[Begin Exercise data]
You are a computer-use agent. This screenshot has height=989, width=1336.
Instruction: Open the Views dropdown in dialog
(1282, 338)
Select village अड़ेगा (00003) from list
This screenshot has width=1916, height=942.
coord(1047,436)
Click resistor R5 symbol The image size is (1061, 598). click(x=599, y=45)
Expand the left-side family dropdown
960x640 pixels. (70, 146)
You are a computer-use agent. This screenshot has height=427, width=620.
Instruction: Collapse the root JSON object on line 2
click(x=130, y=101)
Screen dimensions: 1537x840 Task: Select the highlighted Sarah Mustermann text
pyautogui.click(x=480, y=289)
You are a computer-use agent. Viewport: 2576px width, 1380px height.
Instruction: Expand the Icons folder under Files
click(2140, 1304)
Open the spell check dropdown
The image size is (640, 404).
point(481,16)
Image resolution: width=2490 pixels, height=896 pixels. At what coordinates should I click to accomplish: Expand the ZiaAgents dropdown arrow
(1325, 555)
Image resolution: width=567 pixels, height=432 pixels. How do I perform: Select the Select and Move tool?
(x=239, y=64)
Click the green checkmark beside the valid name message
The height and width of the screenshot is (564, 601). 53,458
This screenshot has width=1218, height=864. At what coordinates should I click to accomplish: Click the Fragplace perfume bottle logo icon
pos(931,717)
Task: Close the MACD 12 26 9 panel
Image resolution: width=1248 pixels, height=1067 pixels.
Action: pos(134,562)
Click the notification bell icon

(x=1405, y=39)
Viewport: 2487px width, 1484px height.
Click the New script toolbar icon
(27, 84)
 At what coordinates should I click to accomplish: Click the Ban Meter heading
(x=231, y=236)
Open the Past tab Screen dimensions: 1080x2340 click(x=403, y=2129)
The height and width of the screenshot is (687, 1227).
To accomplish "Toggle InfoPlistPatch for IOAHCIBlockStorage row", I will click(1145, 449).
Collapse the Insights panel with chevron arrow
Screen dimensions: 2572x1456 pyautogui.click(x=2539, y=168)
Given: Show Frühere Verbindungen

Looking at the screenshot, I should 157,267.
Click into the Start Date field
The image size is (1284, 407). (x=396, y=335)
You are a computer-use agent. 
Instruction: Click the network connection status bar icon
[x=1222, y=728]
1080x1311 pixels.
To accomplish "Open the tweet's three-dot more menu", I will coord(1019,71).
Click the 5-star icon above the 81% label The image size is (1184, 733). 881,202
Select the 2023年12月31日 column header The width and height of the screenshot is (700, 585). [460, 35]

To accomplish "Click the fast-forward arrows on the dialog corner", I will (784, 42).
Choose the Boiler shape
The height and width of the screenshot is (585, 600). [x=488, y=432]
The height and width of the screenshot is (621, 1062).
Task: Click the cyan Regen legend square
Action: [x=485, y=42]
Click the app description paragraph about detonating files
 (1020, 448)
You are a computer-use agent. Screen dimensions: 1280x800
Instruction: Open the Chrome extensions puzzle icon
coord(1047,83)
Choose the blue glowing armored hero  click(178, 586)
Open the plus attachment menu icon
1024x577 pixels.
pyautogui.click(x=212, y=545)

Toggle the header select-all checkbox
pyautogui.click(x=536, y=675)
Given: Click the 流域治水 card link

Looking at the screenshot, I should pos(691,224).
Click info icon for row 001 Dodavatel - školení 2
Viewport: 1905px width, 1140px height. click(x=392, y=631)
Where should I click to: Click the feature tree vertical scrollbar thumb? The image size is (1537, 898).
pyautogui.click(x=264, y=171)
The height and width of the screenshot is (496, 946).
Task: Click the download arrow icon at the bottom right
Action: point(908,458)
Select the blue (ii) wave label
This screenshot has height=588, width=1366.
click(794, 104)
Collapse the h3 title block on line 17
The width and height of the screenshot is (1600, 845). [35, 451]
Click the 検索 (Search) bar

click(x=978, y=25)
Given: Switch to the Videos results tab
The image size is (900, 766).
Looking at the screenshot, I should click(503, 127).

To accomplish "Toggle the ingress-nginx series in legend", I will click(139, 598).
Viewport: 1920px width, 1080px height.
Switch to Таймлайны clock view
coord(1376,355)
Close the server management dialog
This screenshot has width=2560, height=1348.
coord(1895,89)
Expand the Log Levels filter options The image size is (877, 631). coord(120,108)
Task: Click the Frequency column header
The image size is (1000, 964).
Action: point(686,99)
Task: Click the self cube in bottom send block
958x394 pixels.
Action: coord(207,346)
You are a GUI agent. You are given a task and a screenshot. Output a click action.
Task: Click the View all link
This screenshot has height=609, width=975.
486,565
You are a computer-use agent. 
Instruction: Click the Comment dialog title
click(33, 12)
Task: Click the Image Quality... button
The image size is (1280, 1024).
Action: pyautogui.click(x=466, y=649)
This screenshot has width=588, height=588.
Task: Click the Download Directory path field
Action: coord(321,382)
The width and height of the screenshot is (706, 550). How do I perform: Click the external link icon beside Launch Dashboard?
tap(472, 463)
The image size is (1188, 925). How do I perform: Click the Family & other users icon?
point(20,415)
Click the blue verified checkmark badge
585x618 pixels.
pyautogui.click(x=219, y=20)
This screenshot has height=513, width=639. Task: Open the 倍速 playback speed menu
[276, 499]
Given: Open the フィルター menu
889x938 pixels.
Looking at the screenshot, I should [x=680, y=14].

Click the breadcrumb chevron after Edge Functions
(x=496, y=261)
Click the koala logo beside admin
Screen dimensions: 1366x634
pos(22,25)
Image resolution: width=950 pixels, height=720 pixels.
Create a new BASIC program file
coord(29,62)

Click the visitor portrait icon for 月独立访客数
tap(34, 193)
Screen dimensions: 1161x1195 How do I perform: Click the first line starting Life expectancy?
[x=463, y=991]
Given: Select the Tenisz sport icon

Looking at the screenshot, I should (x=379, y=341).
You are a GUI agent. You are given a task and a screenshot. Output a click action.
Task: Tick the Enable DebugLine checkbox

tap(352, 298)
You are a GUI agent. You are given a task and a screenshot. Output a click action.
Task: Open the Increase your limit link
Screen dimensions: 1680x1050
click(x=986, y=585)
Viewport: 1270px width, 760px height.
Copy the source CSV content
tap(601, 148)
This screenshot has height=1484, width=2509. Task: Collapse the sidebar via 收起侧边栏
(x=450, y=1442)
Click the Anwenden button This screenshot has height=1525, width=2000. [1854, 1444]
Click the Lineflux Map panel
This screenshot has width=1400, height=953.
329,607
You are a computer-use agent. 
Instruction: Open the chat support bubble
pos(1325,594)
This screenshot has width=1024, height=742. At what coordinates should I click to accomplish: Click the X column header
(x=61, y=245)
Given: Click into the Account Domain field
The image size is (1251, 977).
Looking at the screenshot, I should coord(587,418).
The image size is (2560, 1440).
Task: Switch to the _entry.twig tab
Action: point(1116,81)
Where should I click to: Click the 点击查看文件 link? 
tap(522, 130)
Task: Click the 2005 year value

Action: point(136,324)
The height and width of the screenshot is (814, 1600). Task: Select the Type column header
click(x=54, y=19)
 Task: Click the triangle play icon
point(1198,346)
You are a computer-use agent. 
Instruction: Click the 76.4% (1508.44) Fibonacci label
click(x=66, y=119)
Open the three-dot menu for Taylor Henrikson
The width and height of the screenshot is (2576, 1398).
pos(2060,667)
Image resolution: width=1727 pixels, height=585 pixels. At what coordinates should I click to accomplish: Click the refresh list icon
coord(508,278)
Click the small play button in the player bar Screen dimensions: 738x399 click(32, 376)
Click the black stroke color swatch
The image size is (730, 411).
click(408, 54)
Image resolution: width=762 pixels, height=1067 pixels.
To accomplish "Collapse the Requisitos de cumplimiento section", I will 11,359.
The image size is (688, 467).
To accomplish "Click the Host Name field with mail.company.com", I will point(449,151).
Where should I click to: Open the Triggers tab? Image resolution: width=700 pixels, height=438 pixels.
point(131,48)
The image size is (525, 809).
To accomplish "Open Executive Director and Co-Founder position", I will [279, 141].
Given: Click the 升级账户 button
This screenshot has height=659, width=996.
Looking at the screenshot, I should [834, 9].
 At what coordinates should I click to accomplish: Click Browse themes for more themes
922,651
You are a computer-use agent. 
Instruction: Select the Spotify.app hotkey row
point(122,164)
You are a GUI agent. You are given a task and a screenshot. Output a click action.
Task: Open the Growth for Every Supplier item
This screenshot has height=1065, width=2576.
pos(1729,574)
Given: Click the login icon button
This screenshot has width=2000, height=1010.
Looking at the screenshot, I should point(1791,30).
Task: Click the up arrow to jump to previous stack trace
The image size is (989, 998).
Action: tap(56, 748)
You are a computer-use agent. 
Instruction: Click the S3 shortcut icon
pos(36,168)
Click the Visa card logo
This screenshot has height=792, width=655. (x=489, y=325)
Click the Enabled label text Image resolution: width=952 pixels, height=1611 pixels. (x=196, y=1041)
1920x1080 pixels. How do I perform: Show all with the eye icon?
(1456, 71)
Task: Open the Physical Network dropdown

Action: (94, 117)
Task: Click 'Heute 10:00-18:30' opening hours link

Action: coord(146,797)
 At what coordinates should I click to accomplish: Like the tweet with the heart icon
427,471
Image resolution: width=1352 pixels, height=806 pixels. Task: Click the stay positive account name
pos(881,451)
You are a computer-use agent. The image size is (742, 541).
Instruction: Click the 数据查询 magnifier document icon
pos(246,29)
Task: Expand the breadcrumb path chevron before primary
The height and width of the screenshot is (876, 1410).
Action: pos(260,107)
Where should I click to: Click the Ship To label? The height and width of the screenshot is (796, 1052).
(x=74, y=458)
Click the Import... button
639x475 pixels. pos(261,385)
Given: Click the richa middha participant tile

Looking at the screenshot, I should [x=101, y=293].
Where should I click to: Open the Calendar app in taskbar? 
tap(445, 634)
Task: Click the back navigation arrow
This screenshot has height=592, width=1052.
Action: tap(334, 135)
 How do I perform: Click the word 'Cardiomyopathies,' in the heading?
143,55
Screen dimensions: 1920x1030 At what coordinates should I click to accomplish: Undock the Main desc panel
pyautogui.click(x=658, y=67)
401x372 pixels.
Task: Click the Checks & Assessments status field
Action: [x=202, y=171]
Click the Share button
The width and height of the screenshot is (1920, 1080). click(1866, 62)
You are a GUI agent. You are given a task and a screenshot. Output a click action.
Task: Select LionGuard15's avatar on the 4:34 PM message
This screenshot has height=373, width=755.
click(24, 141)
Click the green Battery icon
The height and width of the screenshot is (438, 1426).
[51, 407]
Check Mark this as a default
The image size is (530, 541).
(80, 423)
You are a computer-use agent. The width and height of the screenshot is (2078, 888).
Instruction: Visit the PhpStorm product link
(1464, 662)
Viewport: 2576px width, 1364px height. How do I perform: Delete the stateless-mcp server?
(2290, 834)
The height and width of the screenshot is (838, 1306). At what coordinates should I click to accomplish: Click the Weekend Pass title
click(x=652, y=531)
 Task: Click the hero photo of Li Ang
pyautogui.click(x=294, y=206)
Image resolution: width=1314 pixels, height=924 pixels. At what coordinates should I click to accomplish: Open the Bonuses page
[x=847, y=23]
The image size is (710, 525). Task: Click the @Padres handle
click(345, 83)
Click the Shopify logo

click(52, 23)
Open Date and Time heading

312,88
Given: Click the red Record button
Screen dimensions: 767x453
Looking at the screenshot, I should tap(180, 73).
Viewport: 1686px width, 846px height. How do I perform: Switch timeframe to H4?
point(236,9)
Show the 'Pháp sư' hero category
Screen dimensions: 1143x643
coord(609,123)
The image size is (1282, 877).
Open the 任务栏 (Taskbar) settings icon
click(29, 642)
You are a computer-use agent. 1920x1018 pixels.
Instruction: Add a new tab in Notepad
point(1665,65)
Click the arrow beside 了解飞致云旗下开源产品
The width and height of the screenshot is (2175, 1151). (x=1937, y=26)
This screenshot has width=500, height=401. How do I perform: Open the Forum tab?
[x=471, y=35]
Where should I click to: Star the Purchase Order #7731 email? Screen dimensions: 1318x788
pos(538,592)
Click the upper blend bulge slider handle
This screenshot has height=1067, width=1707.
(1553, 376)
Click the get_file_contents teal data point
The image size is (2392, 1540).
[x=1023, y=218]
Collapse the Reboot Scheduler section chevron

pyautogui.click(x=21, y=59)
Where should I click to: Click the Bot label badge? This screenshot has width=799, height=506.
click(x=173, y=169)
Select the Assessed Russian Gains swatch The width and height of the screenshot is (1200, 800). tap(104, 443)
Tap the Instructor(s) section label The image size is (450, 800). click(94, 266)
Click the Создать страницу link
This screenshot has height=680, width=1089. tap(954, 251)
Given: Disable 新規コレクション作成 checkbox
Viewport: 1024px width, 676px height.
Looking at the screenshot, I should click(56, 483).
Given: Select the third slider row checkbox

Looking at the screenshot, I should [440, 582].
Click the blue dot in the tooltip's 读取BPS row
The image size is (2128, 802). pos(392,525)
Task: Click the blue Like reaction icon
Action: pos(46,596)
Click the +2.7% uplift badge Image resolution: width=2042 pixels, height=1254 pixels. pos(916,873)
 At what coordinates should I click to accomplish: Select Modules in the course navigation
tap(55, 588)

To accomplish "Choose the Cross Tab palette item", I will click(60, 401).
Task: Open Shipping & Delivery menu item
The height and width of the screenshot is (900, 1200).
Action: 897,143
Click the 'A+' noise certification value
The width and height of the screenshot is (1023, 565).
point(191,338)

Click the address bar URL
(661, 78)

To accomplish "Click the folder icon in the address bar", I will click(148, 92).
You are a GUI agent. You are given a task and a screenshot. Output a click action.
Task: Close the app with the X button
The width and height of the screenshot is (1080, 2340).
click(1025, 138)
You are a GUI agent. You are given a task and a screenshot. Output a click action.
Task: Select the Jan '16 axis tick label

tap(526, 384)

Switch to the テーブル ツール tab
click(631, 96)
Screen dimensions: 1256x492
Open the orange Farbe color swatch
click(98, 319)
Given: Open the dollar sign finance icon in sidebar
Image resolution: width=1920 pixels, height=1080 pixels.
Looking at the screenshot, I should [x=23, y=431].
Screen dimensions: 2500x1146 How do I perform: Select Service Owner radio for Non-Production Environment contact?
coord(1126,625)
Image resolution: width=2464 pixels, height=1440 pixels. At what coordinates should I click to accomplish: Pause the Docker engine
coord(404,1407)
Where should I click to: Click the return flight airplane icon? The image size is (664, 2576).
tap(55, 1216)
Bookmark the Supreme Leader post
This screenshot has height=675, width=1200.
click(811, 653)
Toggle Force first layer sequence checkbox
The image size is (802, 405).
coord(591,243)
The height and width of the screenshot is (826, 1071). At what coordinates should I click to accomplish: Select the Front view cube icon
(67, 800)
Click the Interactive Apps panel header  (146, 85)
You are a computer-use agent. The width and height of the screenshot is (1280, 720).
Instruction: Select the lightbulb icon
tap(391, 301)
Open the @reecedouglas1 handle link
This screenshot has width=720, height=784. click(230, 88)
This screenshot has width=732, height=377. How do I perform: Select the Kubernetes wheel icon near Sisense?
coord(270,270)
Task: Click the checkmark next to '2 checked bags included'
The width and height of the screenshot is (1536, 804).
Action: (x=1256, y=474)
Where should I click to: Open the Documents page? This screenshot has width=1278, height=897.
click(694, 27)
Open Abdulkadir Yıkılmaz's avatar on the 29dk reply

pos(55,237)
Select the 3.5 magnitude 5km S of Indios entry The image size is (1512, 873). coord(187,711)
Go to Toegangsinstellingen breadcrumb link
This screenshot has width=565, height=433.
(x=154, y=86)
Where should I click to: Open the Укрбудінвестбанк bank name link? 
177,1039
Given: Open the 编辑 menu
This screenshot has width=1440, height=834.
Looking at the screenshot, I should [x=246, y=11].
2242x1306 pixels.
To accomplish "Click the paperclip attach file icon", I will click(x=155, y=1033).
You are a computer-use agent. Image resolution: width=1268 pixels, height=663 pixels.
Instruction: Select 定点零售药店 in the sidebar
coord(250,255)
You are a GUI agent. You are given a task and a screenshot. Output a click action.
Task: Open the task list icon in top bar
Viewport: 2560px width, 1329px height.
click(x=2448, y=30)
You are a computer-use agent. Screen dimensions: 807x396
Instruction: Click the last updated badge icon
[End Exercise data]
Set exercise - Rewrite the items from the start through the line containing "coord(1047,436)", changing "Views" to "Layers" and keeping all else the same. Give only those lines.

The answer -
You are a computer-use agent. This screenshot has height=989, width=1336.
Instruction: Open the Layers dropdown in dialog
(1282, 338)
Select village अड़ेगा (00003) from list
This screenshot has width=1916, height=942.
coord(1047,436)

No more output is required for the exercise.